Today's POMO Confirms Fed Continues To Shower Primary Dealers With Billions In Commission-Based Profits

While commenting on yesterday's NYT joke of a profile of the New York Fed POMO group, we openly mocked the claim by one Mr. Frost who said that when monetizing debt "We are looking to get the best price we can for the taxpayer.” We politely suggested that this is a blatant, tendentious lie, and that in fact the New York Fed merely cares to gift the Primary Dealers with any price it can for their bonds just so it stays on their good side (think Primary Dealer Auction take down over 50%), and after all - it is only money that according to Steve Liesman appears out of thin air. Earlier today, we suggested a simple experiment that would confirm whether or not this is the case: specifically, if any of the monetized bonds by the Fed ended up being on the part of the curve seen as rich to the spline, it would immediately become obvious that PDs, instead of monetizing the "cheap to sector" bonds, or those on which the PDs are making a capital gains profit, are making up for capital losses through side arrangements with the Fed, specifically in the form of wide bid/ask spreads resulting in taxpayer funded commission gifting. Sure enough, this is exactly what has transpired.

As the chart below shows, while the 10 bonds suggested to be monetized were all in fact tendered, leading to a hit rate of 100%, the notional represented by this sample which was all "cheap to sector" was just 70% of the total. Of the balance, a whopping 78% (or 23.5% of the total) was accounted for by CUSIPs which were rich to the sector, meaning the PDs were at a relative disadvantage when submitting these for Fed buybacks, and likely ended up losing money on the transaction.

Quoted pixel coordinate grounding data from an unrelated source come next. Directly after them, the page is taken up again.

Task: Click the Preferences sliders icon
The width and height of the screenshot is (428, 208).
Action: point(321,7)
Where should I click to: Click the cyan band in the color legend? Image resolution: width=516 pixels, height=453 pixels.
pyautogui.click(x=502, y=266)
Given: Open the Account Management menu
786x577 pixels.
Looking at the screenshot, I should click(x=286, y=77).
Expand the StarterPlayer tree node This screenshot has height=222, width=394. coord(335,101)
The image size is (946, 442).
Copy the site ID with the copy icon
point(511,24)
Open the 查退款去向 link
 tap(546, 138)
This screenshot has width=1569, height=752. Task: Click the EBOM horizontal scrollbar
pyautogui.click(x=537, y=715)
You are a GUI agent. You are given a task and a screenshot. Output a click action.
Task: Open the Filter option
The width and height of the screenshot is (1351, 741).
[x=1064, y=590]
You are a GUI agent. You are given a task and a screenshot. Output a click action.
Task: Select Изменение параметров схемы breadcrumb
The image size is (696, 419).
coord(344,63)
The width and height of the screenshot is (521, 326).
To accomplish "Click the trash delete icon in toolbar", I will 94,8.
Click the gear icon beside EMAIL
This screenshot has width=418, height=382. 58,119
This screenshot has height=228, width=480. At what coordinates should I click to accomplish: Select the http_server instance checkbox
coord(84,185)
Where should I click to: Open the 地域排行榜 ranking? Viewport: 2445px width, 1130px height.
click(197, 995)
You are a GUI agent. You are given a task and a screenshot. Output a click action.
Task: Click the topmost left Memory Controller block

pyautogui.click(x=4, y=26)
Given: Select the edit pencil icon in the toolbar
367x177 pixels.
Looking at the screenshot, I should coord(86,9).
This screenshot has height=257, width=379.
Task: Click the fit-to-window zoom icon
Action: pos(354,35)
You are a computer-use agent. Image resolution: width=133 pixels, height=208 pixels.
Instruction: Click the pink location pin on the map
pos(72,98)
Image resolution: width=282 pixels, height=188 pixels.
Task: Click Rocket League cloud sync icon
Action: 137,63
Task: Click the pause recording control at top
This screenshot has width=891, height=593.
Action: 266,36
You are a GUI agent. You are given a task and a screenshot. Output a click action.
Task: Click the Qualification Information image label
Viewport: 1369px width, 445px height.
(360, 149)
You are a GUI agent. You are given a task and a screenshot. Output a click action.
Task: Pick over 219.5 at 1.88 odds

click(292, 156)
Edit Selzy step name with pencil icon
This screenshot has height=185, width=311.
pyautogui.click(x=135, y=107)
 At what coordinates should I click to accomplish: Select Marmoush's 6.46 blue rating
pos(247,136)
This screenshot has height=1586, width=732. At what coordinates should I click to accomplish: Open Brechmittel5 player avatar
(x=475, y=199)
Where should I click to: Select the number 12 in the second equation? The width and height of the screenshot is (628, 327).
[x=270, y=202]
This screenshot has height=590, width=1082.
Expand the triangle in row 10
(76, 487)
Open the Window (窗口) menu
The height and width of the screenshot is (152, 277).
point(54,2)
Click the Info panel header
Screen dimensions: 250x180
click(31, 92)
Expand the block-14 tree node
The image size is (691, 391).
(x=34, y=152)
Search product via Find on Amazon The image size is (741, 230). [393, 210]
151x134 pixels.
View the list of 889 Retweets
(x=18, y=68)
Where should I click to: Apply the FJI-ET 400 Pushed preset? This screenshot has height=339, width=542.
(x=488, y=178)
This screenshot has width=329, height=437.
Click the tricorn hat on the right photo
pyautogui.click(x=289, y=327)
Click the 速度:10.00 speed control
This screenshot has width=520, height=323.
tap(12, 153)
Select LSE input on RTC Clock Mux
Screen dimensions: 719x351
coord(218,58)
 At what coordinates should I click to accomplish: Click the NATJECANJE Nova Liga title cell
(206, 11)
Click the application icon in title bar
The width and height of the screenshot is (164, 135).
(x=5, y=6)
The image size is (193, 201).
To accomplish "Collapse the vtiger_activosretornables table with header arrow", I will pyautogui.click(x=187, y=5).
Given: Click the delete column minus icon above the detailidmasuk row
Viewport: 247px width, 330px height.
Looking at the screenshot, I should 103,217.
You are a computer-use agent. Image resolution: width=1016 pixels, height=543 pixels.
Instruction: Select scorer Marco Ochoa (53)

What made up for this P&L mismatch and incentivized the PDs to sell to the Fed at a capital loss? Why cumulative commissions of course. Which means that it is now up to those few uncorrupt congressional critters to immediately submit a letter to Messrs Frost, Sack and, of course, Goldman liaison Bill Dudley (not forgeting to cc: the Chairman himself) and demand to find out just what is the fuzzy logic in the algorithm used by the 20 year olds NYU student at the FRBNY POMO desk, and just how much in taxpayer funds does each and every POMO transaction gift to the 18 Primary Dealers, whose bonuses per banker, as far as we understand, will be the second highest in history for 2009. Surely we can commiserate with the Fed's desire to create a wealth effect at such impoverished institutions as Goldman Sachs and fund billions in commissions directly to the govvie traders, but doing so at the expense of more billions in bond issuance which will never be repaid anyway, is something that we believe is time for Congress to have some say on.

Source

3 comments:

lmclain said...

Does anyone ---- anyone at all? -- still think your Senators, Representatives, Cabinet members, etc, have OUR best interests in mind? Think they are concerned about "debt" or "taxpayers"? They are SOAKING us for every diem they can and our leaders are smiling, nodding their heads, winking at them and letting them get away with transactions like this because they think we (the people) are just too stupid or too busy trying to keep our jobs to notice....things are gonna change, no doubt.

Anonymous said...

Nothing will change. Its just a waiting game til the final collapse. We once believed in a place called Rome, how many believe anymore.

Orsonwells said...

If they can write this stuff increasing the acronyms to every other word, it would help. I have trouble with plain english when all the words are spelled out....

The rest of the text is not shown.